Problems to solve:
• A. Reproduce, word for word, the part of the reply about the Duration proposal that opens with "The highest unit supported" and closes with "should be plenty.".
• B. Carry on the reply about the Duration proposal from where it stops.

Text:
-*-

Hi Am 2026-06-18 16:18, schrieb Seifeddine Gmati:
- Is there a reason the highest unit is seconds not hours?
The highest unit supported by the constructors is hours (`Duration::fromHours()`). The internal representation uses a seconds + nanoseconds pair for the reasons outlined in the design considerations, similarly to Rust’s and Java’s Duration. 68 years on 32-bit systems and 21× the age of the universe on 64-bit systems should be plenty.
- The RFC specifies `Duration::fromIso8601String`, but there does not seem to be a method to turn the duration itself back into an ISO 8601 string. is there a reason for that?
The best reason there probably is “the proposed API is intentionally minimal”.
There are probably also some decisions to be made for the re-stringification into ISO-8601: Should it stringify straight into `sprintf("PT%d.%09dS", $seconds, $nanoseconds)` or should it try to use “as large units as possible” (i.e. minutes and hours). The correct answer might depend on the use case and thus it's probably better to move this decision to the PHP 8.7 cycle :-)

-*-

Record extracts:
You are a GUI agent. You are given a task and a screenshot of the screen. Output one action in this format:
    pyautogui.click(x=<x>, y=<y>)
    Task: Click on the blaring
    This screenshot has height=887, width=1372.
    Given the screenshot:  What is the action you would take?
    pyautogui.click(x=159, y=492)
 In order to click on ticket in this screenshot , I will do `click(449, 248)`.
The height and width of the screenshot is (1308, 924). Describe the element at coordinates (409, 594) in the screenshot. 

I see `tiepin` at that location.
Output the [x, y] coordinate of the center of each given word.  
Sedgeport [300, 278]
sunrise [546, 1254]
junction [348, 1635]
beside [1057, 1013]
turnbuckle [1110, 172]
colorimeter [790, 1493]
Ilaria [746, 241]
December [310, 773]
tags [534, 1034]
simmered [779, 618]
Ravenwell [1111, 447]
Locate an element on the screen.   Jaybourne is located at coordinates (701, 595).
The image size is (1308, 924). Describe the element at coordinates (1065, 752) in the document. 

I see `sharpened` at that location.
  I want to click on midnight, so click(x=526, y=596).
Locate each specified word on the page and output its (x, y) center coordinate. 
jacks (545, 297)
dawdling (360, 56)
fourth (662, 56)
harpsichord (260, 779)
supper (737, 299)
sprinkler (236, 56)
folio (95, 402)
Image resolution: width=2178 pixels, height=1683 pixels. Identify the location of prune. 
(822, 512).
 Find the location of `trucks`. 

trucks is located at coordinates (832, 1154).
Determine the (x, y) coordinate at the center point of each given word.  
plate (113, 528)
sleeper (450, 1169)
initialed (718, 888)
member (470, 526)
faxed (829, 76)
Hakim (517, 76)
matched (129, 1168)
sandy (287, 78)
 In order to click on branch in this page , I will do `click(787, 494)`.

-*-

Results for each task:
• A.
The highest unit supported by the constructors is hours (`Duration::fromHours()`). The internal representation uses a seconds + nanoseconds pair for the reasons outlined in the design considerations, similarly to Rust’s and Java’s Duration. 68 years on 32-bit systems and 21× the age of the universe on 64-bit systems should be plenty.

• B.
- I think it would be nice to have methods that return the total duration as a specific unit as a floating point, e.e.g., `getTotalSeconds()`, was this considered?
Derick and I haven't discussed this, but the “minimal API” applies here as well. Floating point versions we specifically left out (for now), because we didn't want to go into the precision / rounding question. As an example how many nanoseconds should `1.4` be? The internal representation of that float is `1.3999999999999999`.